Tunisie : des peines historiques pour des figures politiques dans une affaire de complot et de blanchiment d’argent
Parmi les condamnés figure Rached Ghannouchi, leader historique du mouvement Ennahdha et figure emblématique de la scène politique tunisienne post-révolution. Détenu depuis avril 2023, il a été condamné à 22 ans de prison. Ses proches n'ont pas été épargnés : ses deux enfants, Moaz Ghannouchi et Soumaya Ghannouchi, ont écopé respectivement de 25 et 35 ans de prison, tandis que son gendre, Rafiq Bouchlaka, ancien ministre des Affaires étrangères, a été condamné à 34 ans.
L’affaire a également touché d’autres personnalités de haut rang. Hichem Mechichi, ancien chef du gouvernement, actuellement en exil hors de Tunisie, a été condamné par contumace à 35 ans de prison. Quant à Salem Kahili, fondateur de la société "Instalingo", il a reçu la peine la plus lourde : 54 ans de prison, assortie d’un mandat d’arrêt international.
Ces condamnations interviennent dans un climat politique tendu en Tunisie, marqué par une polarisation croissante entre le président Kaïs Saïed et ses opposants. Depuis la prise de pouvoirs exceptionnels par Saïed en 2021, les tensions entre son gouvernement et les figures de l’opposition, notamment celles liées au mouvement Ennahdha, n’ont cessé de s’intensifier.

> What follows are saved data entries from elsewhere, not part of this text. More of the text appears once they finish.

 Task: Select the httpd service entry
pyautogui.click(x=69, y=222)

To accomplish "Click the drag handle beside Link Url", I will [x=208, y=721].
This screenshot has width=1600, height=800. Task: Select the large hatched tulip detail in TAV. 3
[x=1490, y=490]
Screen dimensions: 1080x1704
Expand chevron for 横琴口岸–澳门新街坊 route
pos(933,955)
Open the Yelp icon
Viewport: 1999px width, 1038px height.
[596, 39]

L’affaire "Instalingo" est emblématique de cette lutte acharnée. La société, spécialisée dans la production de contenus numériques et médiatiques, est accusée d’avoir servi de plateforme pour diffuser des informations visant à déstabiliser le régime en place. Les charges de complot contre la sûreté de l’État et de blanchiment d’argent viennent renforcer l’idée, soutenue par le gouvernement, que ces figures politiques auraient utilisé des moyens illégaux pour saper l’autorité de l’État.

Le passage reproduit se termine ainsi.